How do BREEAM and LEED affect three common business scenarios in Poland?
Certification implications differ substantially depending on the type of business and the role of the party in the transaction. Three scenarios illustrate the range of issues in practice.
Manufacturing scenario: a Polish manufacturing company in Lower Silesia is expanding its production facility and its German parent requires LEED Gold certification as a condition of the capital injection. The timeline is tight – 24 months from groundbreaking to operational facility. LEED Gold for a new industrial building in Poland is achievable but requires careful procurement: materials must meet specified recycled-content thresholds, and contractor waste management records must be maintained from day one. We obtained interim measures protecting EUR 3m in contractor retention funds for a manufacturing client in Lower Silesia (spring 2026) when the general contractor threatened to walk off site before commissioning data was compiled for LEED submission.
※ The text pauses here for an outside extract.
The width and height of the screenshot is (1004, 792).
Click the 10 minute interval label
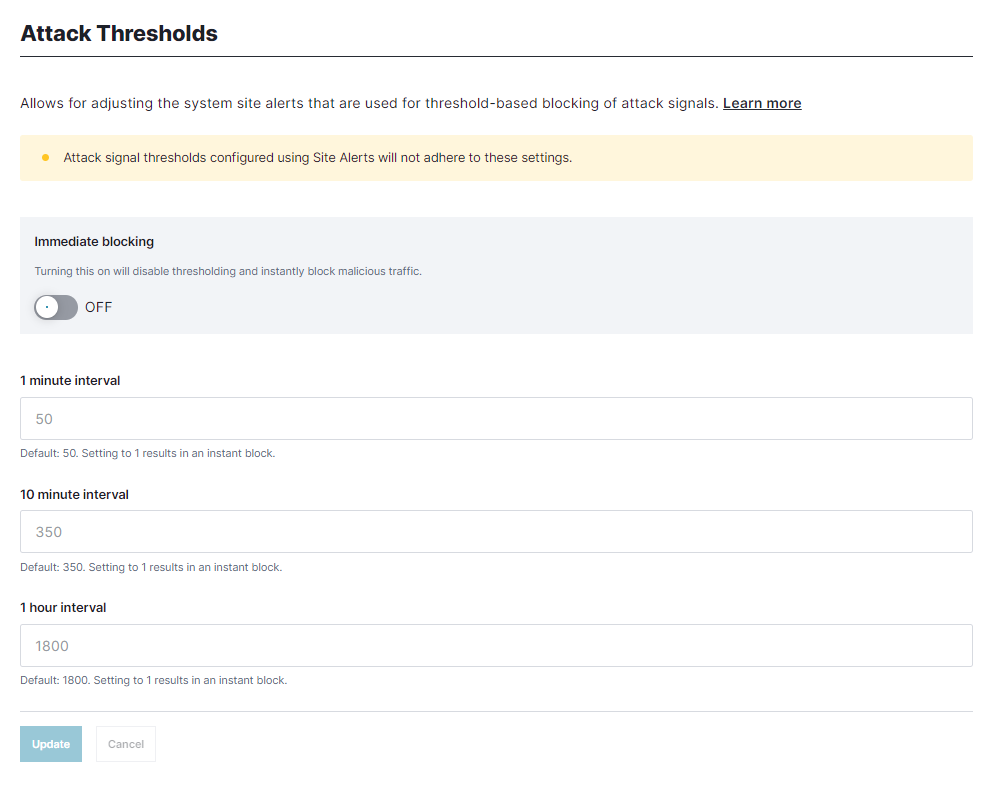point(74,494)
The lesson: commissioning data obligations belong in the FIDIC contract, not as an afterthought.
IT sector scenario: a Warsaw-based technology company is taking a 10-year lease on 3,000 square metres in a new office building. The landlord's marketing materials reference BREEAM "Excellent." The tenant's ESG reporting obligations under the Corporate Sustainability Reporting Directive (CSRD) require verified green building data. The lease should specify the current certificate number, the rating category, the re-assessment frequency (typically every three years for BREEAM In-Use), and the landlord's obligation to share assessment data with the tenant. Without these provisions, the tenant cannot use the building's certification for its own CSRD disclosure without independent verification, adding cost and delay.
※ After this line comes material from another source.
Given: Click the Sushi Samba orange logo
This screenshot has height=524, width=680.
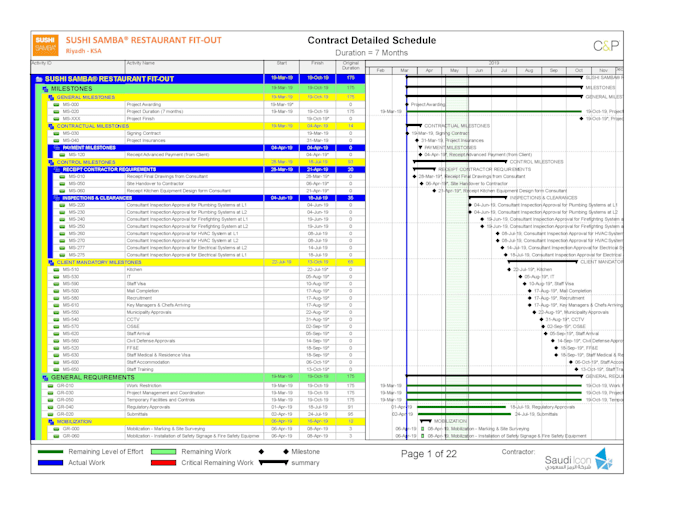Looking at the screenshot, I should 46,45.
Foreign investor scenario: a Dutch real estate fund is acquiring a portfolio of four Polish logistics assets through a share deal. Two assets hold BREEAM "Very Good," one holds "Good," and one is uncertified. The fund's investment mandate requires all assets to reach "Very Good" within 36 months. Legal due diligence must assess: the cost and feasibility of upgrading the "Good" asset, the regulatory pathway for certifying the uncertified asset (which requires an occupancy permit review), and whether the share purchase agreement should contain a price adjustment mechanism linked to certification outcomes. Missing the 36-month mandate deadline could trigger a breach of the fund's investment guidelines, with consequences for the fund manager's regulatory standing before the Polish Financial Supervision Authority (Komisja Nadzoru Finansowego, KNF).
Frequently asked questions
Q: How long does BREEAM certification take in Poland, and what does it cost?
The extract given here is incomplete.